Sophia Zweifel, the new Isabel Bader Fellow in Textile Conservation and Research, holds graduate degrees in both Art History and Art Conservation from University College London, UK, and Queen’s University, Kingston, respectively. She also brings conservation experience with various public and private institutions, including the Canadian Conservation Institute (CCI); Conservation of Sculpture, Monuments and Objects (CMSO); McCord Museum; Canadian Museum of History; and Canadian Centre for Architecture. Most recently, Zweifel was part of a team at CCI that conserved Fannie Parlee’s 1860s Confederation Quilt, comprising leftover silk and velvet pieces from gowns fashioned for attendees of the Charlottetown Conference galas.

Gennifer Majors is the 2017 Isabel Bader Graduate Intern in Textile Conservation and Research. Majors has a Masters of Philosophy in Textile Conservation from the University of Glasgow, UK. For the past year, she was the Conservation Fellow at The George Washington University Museum and The Textile Museum, where she worked with the newly donated Bea Roberts collection of Chinese minority textiles. Majors has also interned in the Costume and Textile Conservation Department of the Philadelphia Museum of Art.

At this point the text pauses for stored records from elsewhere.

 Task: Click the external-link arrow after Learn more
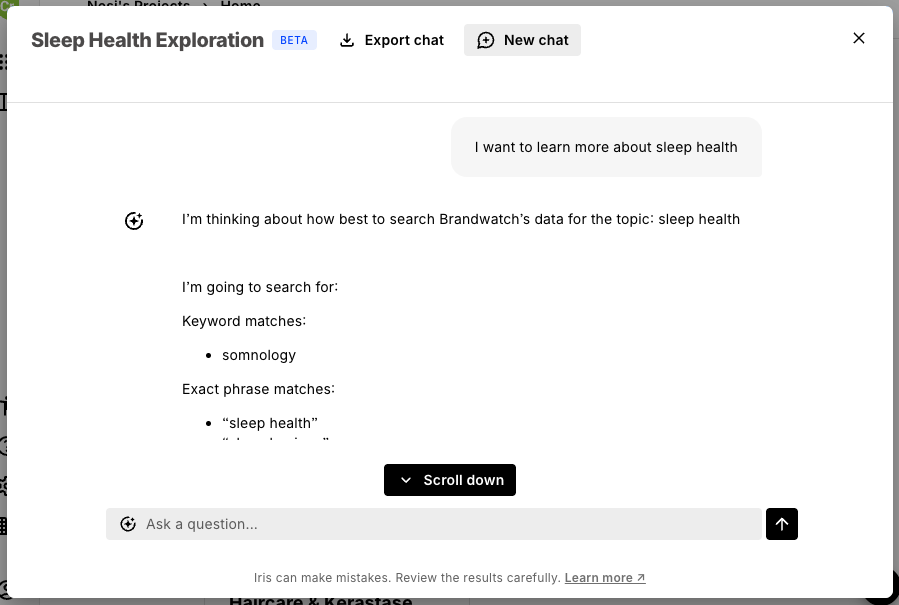(641, 577)
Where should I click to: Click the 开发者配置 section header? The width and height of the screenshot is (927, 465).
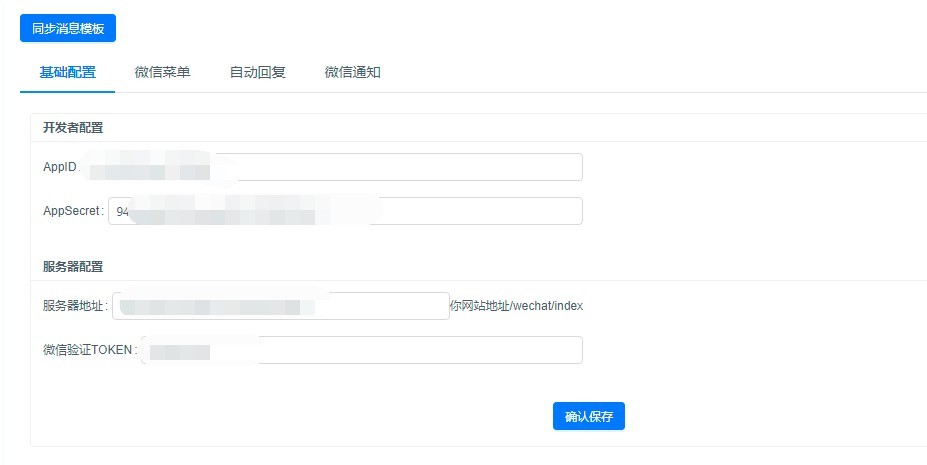[x=73, y=128]
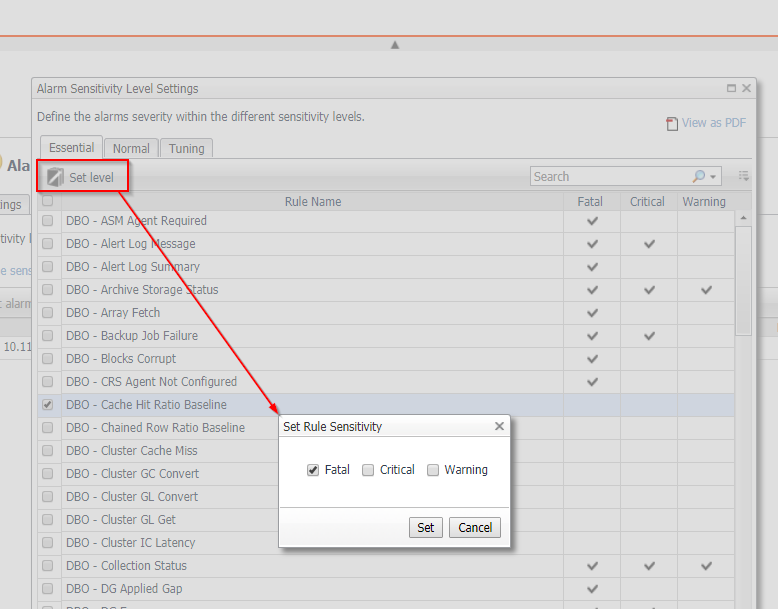The image size is (778, 609).
Task: Maximize the Alarm Sensitivity Level Settings dialog
Action: [x=731, y=89]
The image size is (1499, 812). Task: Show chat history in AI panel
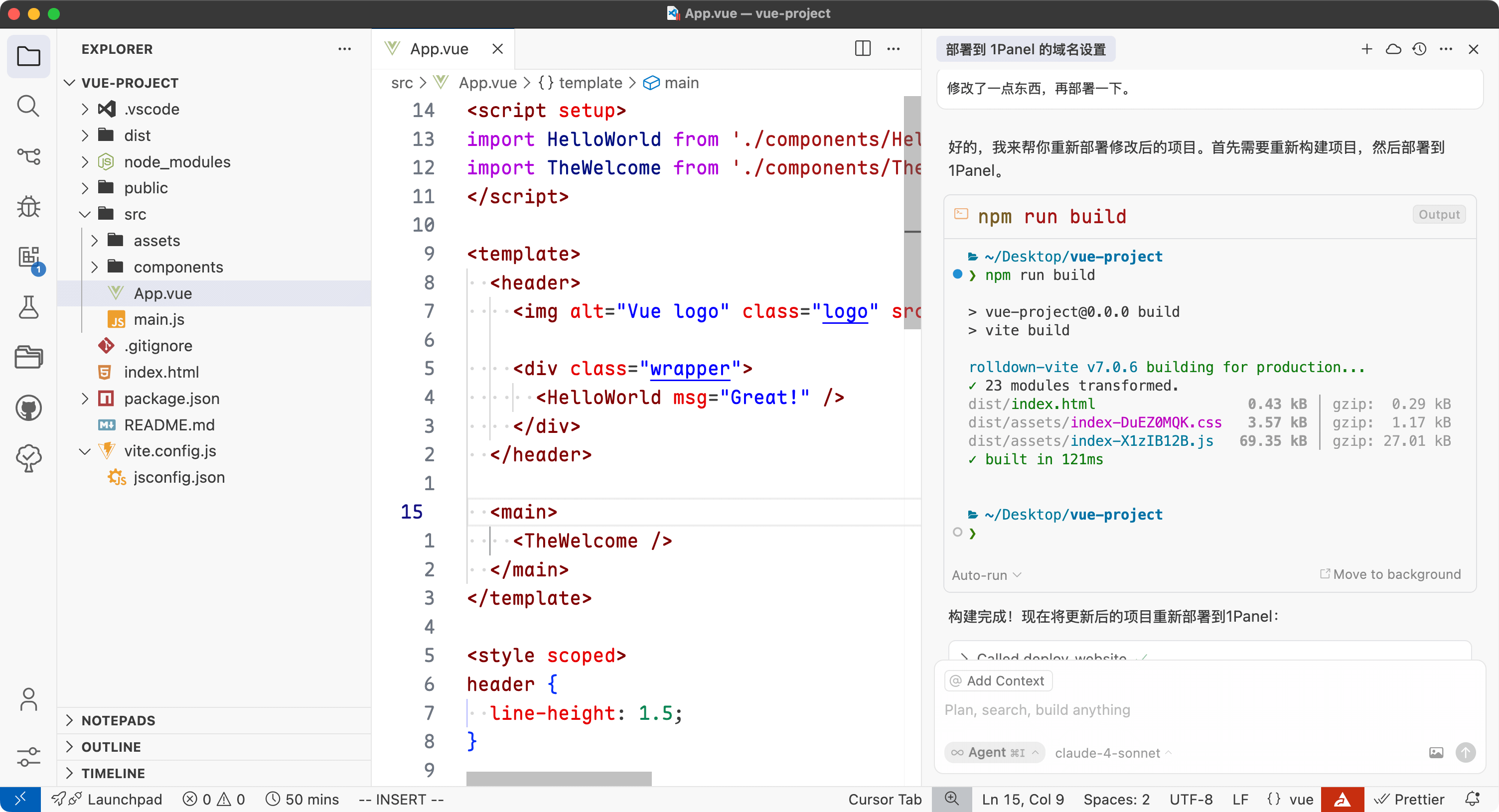[1419, 49]
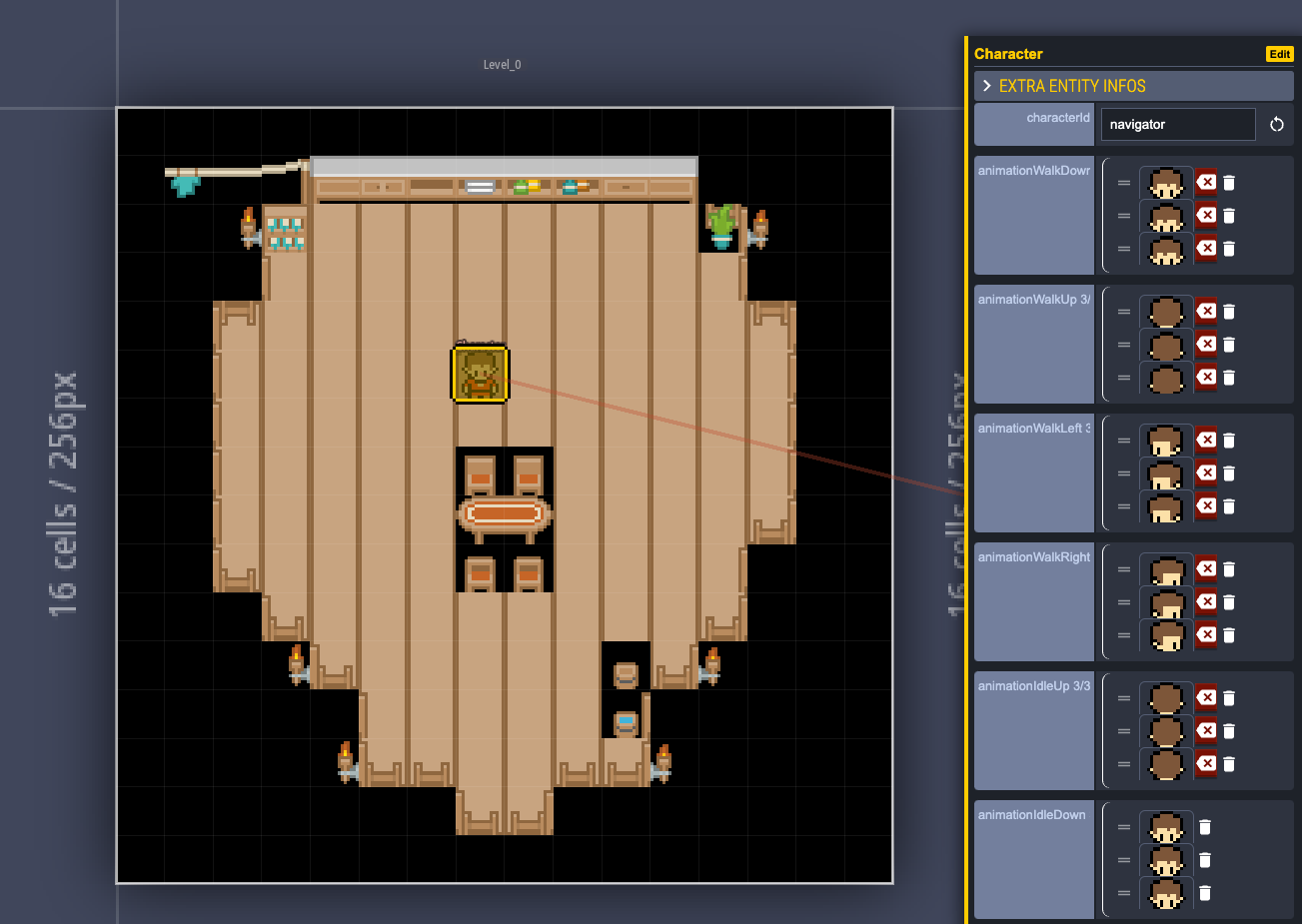The width and height of the screenshot is (1302, 924).
Task: Click the first animationWalkDown tile thumbnail
Action: [x=1166, y=182]
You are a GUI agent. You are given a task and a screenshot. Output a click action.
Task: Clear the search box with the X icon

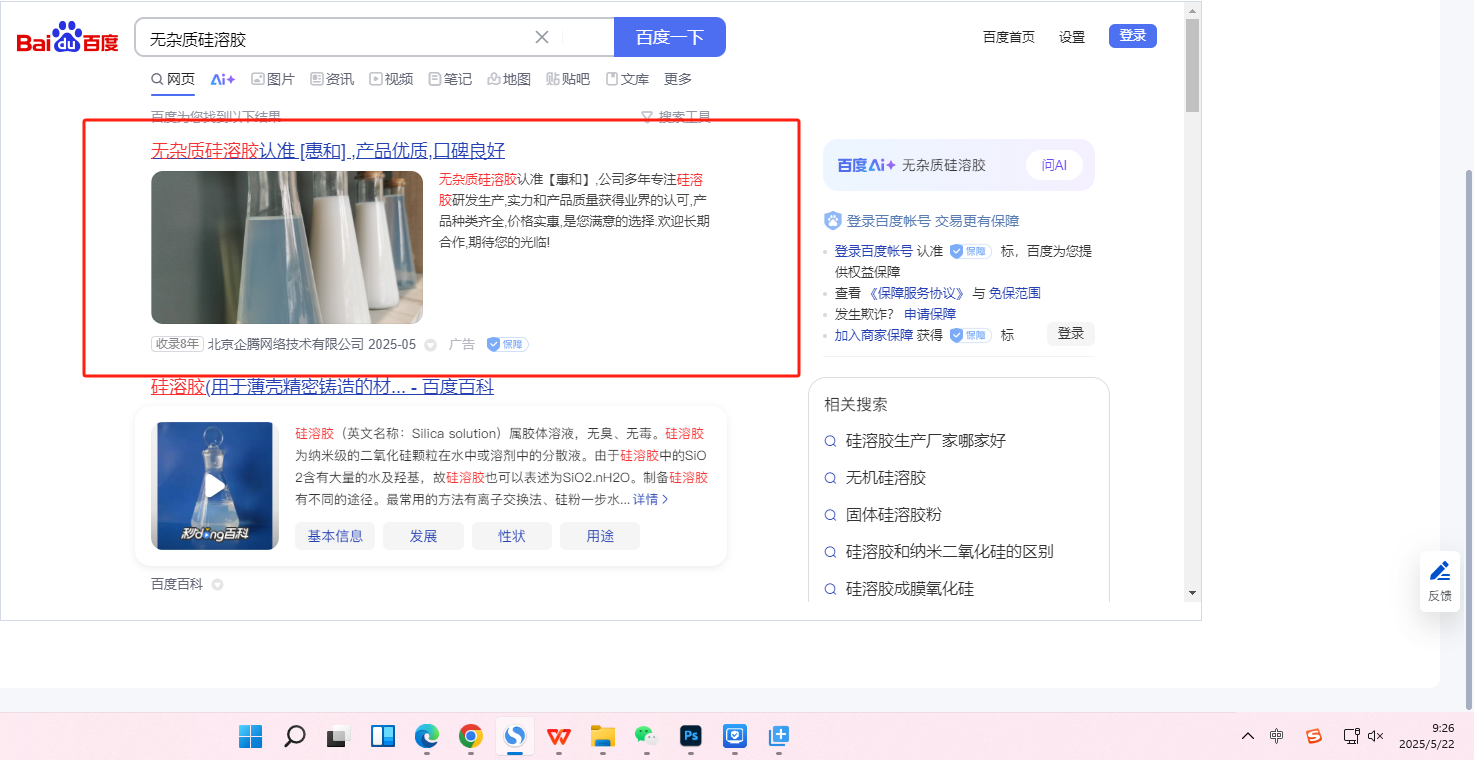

The winning 2017 Fellowship project, proposed by Zweifel, combines social and material history with conservation treatment and analysis. Zweifel, with Majors’s assistance, will use the Queen’s University Collection of Canadian Dress at the Agnes to investigate cleaning and care practices of garments in the late nineteenth and early twentieth centuries, highlighting a domestic history that is often overlooked. Techniques of textile conservation will be applied to analyze traces of those processes that remain on the objects. Prior to their collection by museums, many textiles have had a long history of extreme maintenance to keep them looking clean and new, as social constructs demanded. Recent conservation methodology, however, has come to accept and preserve signs of wear and soiling as part of a garment’s lived history. This project explores how current efforts to preserve these signs contest with historical efforts to remove them.

Knowledge gained about the collection during the fellowship and graduate internship will be disseminated through blog posts and other social media platforms. The residency of Sophia Zweifel and Gennifer Majors at Queen’s University will also provide students in the Master of Art Conservation Program with opportunities for learning and interaction in the field of textile conservation and study.

The Isabel Bader Fellowship and Graduate Internship in Textile Conservation and Research link two unique resources: the Queen’s University Collection of Canadian Dress at the Agnes Etherington Art Centre and the Master of Art Conservation, Canada’s only graduate degree in conservation theory and treatment.